+++ Exercise data +++
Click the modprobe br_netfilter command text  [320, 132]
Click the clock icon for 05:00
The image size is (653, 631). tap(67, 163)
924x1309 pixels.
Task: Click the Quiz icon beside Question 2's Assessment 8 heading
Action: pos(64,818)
+++
**What to do:** Repeat the listing. Keep every character the same.

**The answer:**
Click the modprobe br_netfilter command text  [320, 132]
Click the clock icon for 05:00
The image size is (653, 631). tap(67, 163)
924x1309 pixels.
Task: Click the Quiz icon beside Question 2's Assessment 8 heading
Action: pos(64,818)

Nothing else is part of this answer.